The question is - is there a null pointer dereference (and so UB) inside sizeof()?

C++03 5.3.3/1 says The sizeof operator yields the number of bytes in the object representation of its operand. The operand is either an expression, which is not evaluated, or a parenthesized type-id.

The linked to answers cite this or similar wording and make use of "is not evaluated" part to deduce there's no UB.

However I cannot find where exactly the Standard links evaluation to having or not having UB in this case.

Does "not evaluating" the expression to which sizeof is applied make it legal to dereference a null or invalid pointer inside sizeof in C++?

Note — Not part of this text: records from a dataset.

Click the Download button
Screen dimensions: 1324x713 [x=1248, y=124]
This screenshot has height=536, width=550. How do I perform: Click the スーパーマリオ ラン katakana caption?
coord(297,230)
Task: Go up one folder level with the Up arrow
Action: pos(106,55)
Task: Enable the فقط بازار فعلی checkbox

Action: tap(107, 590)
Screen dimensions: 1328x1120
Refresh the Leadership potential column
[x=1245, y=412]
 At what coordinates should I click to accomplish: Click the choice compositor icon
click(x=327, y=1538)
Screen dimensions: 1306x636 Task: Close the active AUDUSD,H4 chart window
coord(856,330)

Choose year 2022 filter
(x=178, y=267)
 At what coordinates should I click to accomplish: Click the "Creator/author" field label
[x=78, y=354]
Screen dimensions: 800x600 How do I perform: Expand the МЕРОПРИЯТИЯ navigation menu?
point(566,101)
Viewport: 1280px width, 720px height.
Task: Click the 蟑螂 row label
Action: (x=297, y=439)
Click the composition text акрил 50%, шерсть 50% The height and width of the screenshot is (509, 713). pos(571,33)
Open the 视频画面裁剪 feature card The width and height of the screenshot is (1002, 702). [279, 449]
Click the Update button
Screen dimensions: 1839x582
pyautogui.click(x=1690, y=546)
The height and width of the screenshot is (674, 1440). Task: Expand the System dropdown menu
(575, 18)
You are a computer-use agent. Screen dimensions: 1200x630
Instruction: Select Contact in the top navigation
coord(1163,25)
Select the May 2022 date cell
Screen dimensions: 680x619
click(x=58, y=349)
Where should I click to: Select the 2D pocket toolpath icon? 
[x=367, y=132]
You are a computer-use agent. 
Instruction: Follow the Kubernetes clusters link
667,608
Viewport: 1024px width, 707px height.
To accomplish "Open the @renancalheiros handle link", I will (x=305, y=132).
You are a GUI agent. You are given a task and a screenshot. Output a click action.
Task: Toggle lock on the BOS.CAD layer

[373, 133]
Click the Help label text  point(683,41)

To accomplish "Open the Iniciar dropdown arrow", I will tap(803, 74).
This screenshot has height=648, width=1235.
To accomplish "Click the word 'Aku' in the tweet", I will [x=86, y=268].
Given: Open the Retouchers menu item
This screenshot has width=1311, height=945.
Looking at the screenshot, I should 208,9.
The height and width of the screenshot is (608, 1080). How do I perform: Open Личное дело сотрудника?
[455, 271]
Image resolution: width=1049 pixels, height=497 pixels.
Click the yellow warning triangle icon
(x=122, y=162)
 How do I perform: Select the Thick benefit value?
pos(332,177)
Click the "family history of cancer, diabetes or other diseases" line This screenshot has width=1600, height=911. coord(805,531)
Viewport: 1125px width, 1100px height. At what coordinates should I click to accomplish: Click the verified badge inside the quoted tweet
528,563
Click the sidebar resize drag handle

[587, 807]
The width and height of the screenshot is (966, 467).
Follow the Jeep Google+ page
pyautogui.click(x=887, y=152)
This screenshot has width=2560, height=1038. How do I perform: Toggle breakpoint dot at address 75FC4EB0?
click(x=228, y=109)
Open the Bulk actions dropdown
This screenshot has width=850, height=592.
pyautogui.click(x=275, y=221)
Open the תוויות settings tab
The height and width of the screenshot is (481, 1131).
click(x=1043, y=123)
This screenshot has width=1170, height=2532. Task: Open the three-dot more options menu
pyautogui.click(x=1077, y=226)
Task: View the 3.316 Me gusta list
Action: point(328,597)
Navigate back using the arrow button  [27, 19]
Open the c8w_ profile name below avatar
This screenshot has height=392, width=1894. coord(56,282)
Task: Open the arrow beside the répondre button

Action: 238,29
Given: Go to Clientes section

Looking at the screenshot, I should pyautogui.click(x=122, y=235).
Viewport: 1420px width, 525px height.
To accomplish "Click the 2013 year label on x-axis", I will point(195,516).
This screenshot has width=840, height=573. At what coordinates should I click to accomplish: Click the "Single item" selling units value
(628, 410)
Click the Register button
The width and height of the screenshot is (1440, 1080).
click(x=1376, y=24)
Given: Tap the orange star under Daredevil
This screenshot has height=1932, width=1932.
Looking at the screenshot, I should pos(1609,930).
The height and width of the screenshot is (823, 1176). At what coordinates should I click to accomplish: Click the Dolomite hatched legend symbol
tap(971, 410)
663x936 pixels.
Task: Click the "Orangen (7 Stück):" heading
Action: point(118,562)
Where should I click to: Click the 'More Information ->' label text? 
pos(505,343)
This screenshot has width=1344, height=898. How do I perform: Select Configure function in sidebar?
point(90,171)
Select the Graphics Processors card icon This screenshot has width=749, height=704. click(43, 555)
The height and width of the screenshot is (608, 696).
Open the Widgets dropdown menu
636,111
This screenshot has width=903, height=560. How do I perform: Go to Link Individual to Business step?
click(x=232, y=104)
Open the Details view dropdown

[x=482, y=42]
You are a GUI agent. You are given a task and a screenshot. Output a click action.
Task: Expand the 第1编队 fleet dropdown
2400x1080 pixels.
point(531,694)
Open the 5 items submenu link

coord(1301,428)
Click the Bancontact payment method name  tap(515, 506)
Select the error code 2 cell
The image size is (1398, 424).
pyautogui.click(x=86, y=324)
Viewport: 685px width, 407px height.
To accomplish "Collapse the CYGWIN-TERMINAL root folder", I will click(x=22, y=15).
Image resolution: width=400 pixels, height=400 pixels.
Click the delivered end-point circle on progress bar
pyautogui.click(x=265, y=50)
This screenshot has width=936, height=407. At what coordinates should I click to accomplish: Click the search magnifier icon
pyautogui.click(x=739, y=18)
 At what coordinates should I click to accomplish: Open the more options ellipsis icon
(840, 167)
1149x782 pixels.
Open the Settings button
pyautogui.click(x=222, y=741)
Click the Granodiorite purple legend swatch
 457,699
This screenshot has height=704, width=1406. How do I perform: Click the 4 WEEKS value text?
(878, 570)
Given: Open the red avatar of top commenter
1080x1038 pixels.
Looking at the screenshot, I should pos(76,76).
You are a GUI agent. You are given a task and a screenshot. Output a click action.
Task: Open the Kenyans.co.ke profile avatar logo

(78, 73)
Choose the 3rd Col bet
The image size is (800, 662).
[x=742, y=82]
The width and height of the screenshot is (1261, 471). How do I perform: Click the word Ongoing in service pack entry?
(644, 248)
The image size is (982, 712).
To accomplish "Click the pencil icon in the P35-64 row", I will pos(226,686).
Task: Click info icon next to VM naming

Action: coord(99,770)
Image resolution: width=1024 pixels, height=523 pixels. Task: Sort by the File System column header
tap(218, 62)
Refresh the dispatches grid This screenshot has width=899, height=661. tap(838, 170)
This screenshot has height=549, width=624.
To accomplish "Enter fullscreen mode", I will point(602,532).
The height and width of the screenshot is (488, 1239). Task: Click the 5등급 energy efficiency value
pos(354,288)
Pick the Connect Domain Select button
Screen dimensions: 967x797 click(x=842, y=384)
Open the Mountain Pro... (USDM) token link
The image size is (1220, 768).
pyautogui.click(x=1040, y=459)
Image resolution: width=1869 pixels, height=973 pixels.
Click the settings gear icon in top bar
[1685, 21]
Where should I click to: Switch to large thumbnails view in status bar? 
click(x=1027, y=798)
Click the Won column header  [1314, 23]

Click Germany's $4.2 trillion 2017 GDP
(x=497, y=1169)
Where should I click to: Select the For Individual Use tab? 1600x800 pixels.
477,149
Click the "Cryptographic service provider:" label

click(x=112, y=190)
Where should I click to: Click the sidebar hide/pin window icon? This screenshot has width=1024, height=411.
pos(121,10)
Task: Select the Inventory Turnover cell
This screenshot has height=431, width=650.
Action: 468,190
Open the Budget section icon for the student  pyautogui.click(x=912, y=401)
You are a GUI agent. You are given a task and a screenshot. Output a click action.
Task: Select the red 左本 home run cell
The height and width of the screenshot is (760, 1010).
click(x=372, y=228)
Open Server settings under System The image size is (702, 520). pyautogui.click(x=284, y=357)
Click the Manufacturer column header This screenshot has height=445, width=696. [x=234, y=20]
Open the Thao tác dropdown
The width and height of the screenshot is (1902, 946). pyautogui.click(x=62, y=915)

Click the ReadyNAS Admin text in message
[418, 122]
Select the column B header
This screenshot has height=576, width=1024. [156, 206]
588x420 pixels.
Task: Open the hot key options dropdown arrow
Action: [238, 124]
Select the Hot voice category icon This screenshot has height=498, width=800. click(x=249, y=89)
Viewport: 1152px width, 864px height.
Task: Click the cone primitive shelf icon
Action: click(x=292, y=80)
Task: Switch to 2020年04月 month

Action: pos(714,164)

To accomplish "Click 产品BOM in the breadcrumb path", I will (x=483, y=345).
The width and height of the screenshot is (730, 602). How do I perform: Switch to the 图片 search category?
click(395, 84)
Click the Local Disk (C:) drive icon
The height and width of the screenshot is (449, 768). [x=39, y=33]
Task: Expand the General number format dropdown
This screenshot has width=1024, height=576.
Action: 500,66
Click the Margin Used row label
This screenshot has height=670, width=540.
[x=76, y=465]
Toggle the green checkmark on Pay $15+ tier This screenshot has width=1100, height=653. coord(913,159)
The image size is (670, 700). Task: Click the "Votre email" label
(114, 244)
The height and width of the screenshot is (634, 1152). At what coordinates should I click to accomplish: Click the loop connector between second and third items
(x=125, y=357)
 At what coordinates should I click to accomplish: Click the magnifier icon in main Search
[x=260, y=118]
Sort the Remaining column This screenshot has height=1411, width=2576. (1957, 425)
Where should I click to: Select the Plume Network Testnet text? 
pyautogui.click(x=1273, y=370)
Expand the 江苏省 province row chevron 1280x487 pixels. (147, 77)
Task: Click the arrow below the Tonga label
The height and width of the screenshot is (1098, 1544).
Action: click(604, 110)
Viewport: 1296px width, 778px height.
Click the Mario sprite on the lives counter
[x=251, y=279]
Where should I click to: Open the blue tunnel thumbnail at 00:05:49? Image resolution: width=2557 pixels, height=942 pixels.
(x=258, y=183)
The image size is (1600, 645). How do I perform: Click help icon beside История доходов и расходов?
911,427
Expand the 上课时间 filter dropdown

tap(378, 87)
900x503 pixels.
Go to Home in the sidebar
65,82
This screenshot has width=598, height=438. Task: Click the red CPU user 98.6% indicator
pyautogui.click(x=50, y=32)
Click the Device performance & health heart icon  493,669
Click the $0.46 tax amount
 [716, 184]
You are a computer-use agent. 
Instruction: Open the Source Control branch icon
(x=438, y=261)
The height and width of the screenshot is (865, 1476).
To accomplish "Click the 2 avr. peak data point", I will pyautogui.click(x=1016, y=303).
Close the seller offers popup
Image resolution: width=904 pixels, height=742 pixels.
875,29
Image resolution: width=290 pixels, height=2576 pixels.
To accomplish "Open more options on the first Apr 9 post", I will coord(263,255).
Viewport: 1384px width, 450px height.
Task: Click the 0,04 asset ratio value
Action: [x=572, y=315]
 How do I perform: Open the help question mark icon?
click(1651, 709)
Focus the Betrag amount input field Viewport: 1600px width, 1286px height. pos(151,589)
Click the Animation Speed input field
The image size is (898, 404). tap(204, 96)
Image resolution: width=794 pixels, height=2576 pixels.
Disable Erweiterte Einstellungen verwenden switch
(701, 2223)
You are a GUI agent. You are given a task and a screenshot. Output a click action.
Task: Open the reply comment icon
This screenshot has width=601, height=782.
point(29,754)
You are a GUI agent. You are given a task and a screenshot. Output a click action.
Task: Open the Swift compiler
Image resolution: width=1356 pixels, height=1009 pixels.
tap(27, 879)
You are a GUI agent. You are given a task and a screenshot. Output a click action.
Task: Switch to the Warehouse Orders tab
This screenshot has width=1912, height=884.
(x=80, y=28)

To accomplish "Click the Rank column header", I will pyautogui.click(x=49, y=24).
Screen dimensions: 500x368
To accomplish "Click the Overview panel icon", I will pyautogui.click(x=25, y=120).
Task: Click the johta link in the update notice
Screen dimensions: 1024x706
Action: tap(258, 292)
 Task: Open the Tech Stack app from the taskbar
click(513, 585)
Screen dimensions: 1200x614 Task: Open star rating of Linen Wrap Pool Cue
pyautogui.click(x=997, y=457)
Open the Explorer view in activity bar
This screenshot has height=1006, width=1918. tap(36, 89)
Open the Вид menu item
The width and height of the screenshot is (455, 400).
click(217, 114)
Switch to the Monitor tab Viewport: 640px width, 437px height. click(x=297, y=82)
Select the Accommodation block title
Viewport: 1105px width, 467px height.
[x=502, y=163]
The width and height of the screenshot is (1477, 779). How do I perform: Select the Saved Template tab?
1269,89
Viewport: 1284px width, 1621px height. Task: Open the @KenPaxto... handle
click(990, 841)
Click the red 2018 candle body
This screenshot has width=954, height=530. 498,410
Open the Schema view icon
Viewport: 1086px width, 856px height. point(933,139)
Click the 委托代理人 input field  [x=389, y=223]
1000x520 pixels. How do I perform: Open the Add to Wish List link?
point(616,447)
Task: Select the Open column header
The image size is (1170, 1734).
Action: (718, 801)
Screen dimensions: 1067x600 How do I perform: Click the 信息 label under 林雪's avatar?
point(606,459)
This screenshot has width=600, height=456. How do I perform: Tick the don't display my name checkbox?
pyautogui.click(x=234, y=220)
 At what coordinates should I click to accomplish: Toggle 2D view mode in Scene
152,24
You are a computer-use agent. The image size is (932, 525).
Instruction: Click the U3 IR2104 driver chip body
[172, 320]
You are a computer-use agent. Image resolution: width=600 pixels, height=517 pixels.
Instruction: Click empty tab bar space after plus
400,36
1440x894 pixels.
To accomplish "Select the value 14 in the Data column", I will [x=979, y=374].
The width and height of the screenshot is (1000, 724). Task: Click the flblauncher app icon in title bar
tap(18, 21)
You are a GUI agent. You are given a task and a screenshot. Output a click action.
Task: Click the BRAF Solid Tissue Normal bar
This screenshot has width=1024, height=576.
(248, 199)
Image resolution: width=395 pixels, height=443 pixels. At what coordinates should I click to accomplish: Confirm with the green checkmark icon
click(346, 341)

Maidenly answered 25/2, 2015 at 8:4 Comment(15)
@ParkYoung-Bae That doesn't really help much.Maidenly
@juanchopanza May I wonder where exactly that questions has an answer to mine? Thank you.Maidenly
@ParkYoung-Bae Seriously? Here's what it quotes: "In some contexts, unevaluated operands appear. An unevaluated operand is not evaluated."Maidenly
I re-opened, but I'm not sure the standard has to explicitly say an unevaluated operand does not cause UB.Flummery
@Flummery Sure it should do so, perhaps it is a chain of statements.Maidenly
Then it would be something about the chain of statements that causes UB.Flummery
IMVHO behavior (whether defined or not) takes place during execution, so can only be caused by executing a statement or evaluating an expression. An expression can not cause any behavior if it is not evaluated, like in if(0) { int*p; *p = 0;}.Lives
A better example would be sizeof (1/0). The standard is unclear on whether dereferencing a null pointer is defined, and consensus seems to be that it should be defined, although subsequently applying the lvalue-to-rvalue conversion would be undefined.Mesognathous
@hvd : but then §4.1 says : "When an lvalue-to-rvalue conversion occurs in an unevaluated operand or a subexpression thereof (Clause 5) the value contained in the referenced object is not accessed."Grantham
@SanderDeDycker Right. So it wouldn't demonstrate the problem the OP is asking about.Mesognathous
Well in C++03 in order to prove dereferencing a pointer lead to UB, you want to prove there is a lvalue to rvalue conversion, unfortunately, this aspect of the standard is under-specified but it is not a large leap to say if an expression is unevaluated then there is no lvalue-to-value conversion either.Deucalion
@ShafikYaghmour In C++03, [conv.lval]/2 states "When an lvalue-to-rvalue conversion occurs within the operand of sizeof the value contained in the referenced object is not accessed, since that operator does not evaluate its operand." C++11 contains a similar specification, but using the more general unevaluated operands instead of sizeof.Peon
@Peon I see that now, I did not have the time to look it up when I made the comment. Seems like it is saying that even though conceptually an lvalue-to-rvalue conversion is happening it does not count as an access but I am not totally sure. Which would be consistent with the logic used in issue 232Deucalion
Consider this: int* ptr = 0; if (0) *ptr; The expression *ptr is not evaluated because of the if, so there's no undefined behavior. Similarly, sizeof(*ptr) has no undefined behavior because *ptr is not evaluated (and the standard explicitlyi says it's not evaluated). I presume you find the if case unambiguous. Why is the sizeof case troubling?Calculation
@KeithThompson The subjective difference is that in the if example the statement is simply unreachable whereas in the sizeof example it is not necessarily unreachable.Maidenly
D
11

I believe this is currently underspecified in the standard, like many issues such as What is the value category of the operands of C++ operators when unspecified?. I don't think it was intentional, like hvd points outs it is probably obvious to the committee.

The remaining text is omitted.